Sul complesso delle sedi e posti dirigenziali dell’amministrazione archivistica (ora 41, di cui 17 soprintendenze e 20 archivi), la Spending review (d.l. 95/12), della quale il regolamento che sta per entrare in vigore deve essere attuazione, prevede un taglio – se viene rispettata la proporzione generale – del 20%, quindi ad almeno 32 sedi. Ma è assai dubbio che tale sarà il numero di sedi che verranno assegnate effettivamente, perché contemporaneamente il regolamento istituisce ben 11 sedi dirigenziali di musei autonomi, 17 di ‘poli museali’ e 17 di segretariati regionali (di 2a fascia che sostituiscono le direzioni), che assorbiranno un numero di posti tale che per l’amministrazione archivistica il taglio andrà presumibilmente ben oltre il 20%. Tale taglio colpirà gli archivi di Stato, dei quali nessuno che non sia almeno di capoluogo di regione potrà mantenere la sede dirigenziale – ma questo era comunque previsto dalla Spending review-, mentre l’interrogativo ora diventa: quanti di essi potranno mantenerla.

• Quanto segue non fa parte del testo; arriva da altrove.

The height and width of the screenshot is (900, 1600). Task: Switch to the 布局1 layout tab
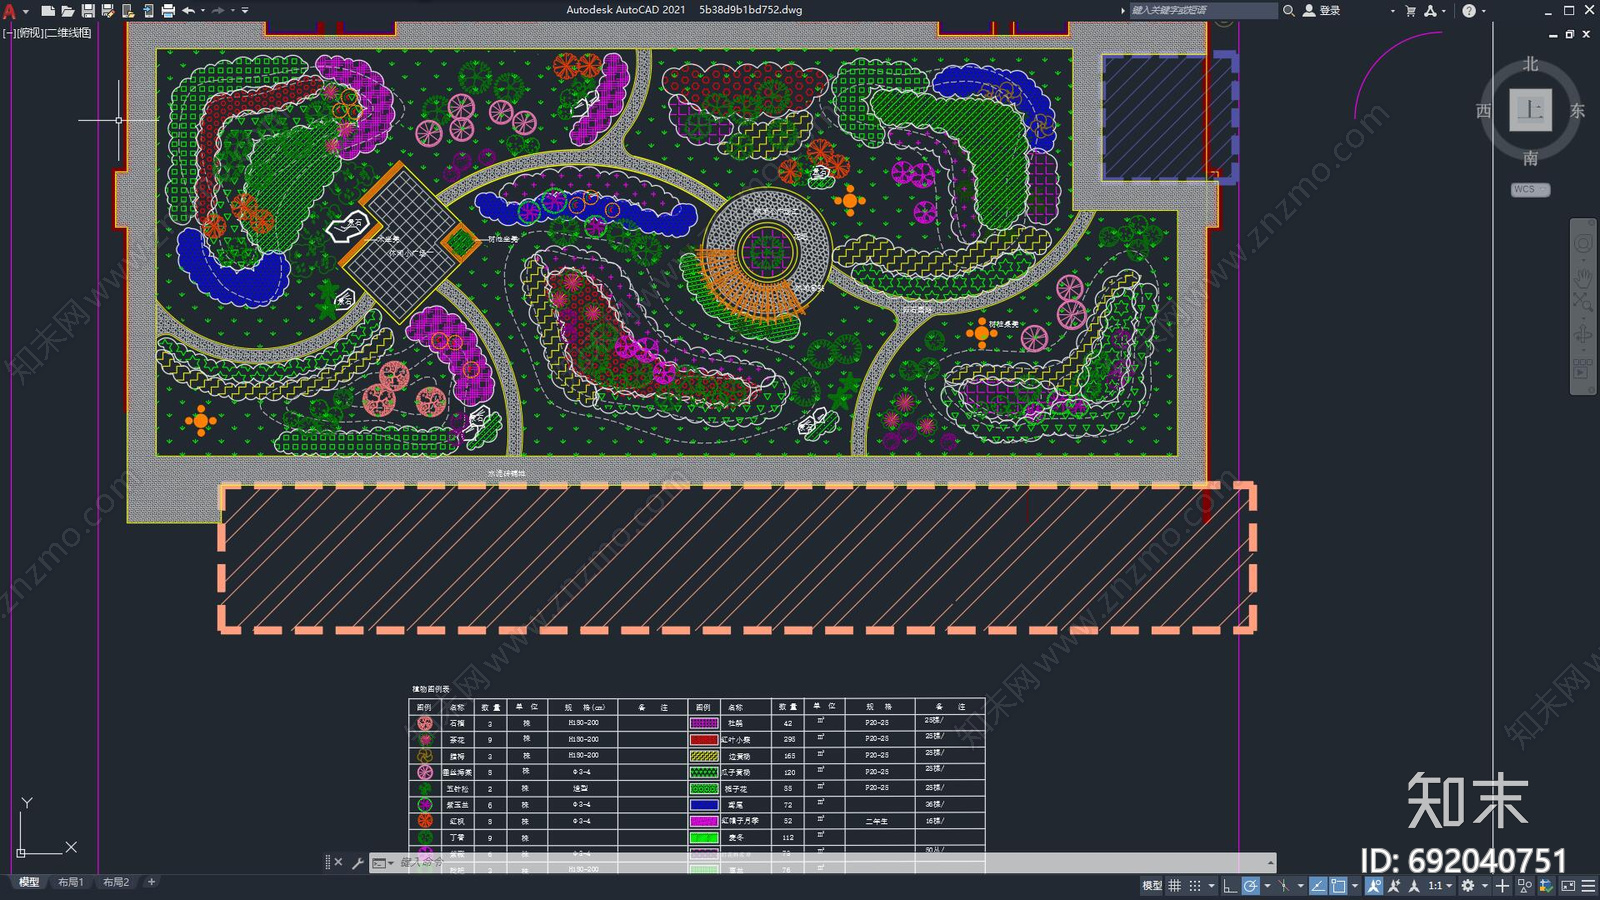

La risposta dipende da due fattori: il numero complessivo di sedi assegnato al settore, come detto, e il numero di sedi che si possono ‘risparmiare’ eventualmente accorpando alcune soprintendenze e diminuendone il numero. Aritmeticamente la soluzione infatti è: totale dei posti – soprintendenze – 3 posti centrali = archivi, dove le incognite sono, come detto, due.

Nella lettera al Ministro dello scorso luglio abbiamo come ANAI insistito che il numero dei grandi archivi di Stato dirigenziali, anche in caso di taglio superiore al 20% delle sedi deve essere inderogabilmente almeno di nove, eventualmente accorpando due o tre soprintendenze rispetto alle 19 che si potrebbero costituire (i posti dirigenziali centrali di 2° fascia sono ridotti a tre).

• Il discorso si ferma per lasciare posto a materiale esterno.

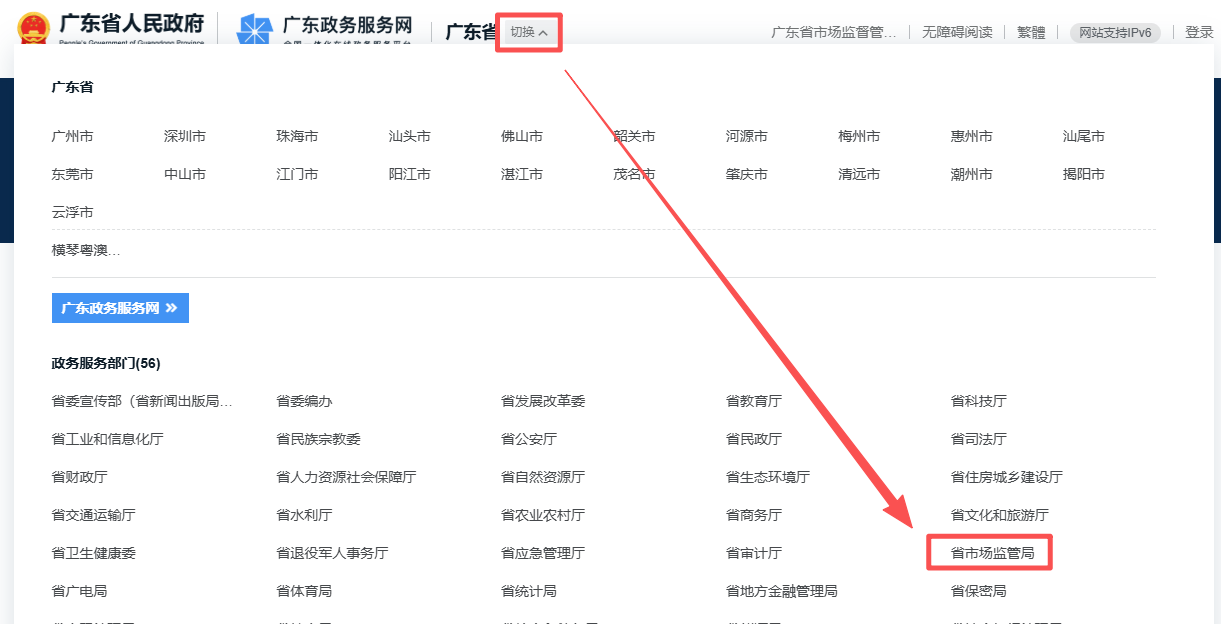Viewport: 1221px width, 624px height.
Task: Click the 网站支持IPv6 badge
Action: click(x=1114, y=31)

Pur se tutti dobbiamo essere consapevoli che tutte le scelte – come quella di sostenere il mantenimento delle soprintendenze - comportano non solo vantaggi ma anche rischi e possibili perdite magari non prevedibili e ingiustificate, nell’imminenza della elaborazione dei decreti di individuazione delle sedi dirigenziali, che inizierà dal mese prossimo ci impegniamo a insistere con il Ministro, che peraltro ha dimostrato di non essere insensibile alla problematica del nostro settore, anzitutto sulla necessità di non effettuare tagli al settore sensibilmente superiori alla proporzione voluta dalla spending review per creare sedi più numerose negli altri. Infatti il nostro settore già è stato di gran lunga il più penalizzato, avendo dal 1998 perso ben il 67 (sessantasette) per cento dei posti dirigenziali, e chiederemo comunque una soluzione flessibile fra soprintendenze e archivi principali con un minimo assoluto per questi nel modo ora esposto.

Per quanto riguarda la Direzione generale per gli archivi si conferma rispetto alla bozza precedente il fatto, che non era per nulla scontato in partenza, che essa viene mantenuta come direzione autonoma e l’altro cambiamento di rilevanza storica rispetto al precedente regolamento, che è il ritorno alle sue dirette dipendenze – come avviene peraltro anche negli altri settori - di tutti gli istituti archivistici periferici, che sono sottratti a quelle dalle direzioni regionali, ora derubricate a segretariati regionali di 2° fascia, con notevole riduzione – se pur ancora in parte ambigua – dei loro poteri di coordinamento anche tecnico-gestionale.

In altri termini, è stata ricostituita l’amministrazione archivistica nazionale che era stata di fatto tendenzialmente smantellata col regolamento del 2007 dal ministro Rutelli, che ne riduceva gli uffici dipendenti a 9. Questa è la notizia che tutti gli archivisti italiani salutano come un positivo passo verso una maggiore omogeneità e competenza della gestione del settore archivistico statale, che deve essere sostegno del più allargato settore archivistico nazionale.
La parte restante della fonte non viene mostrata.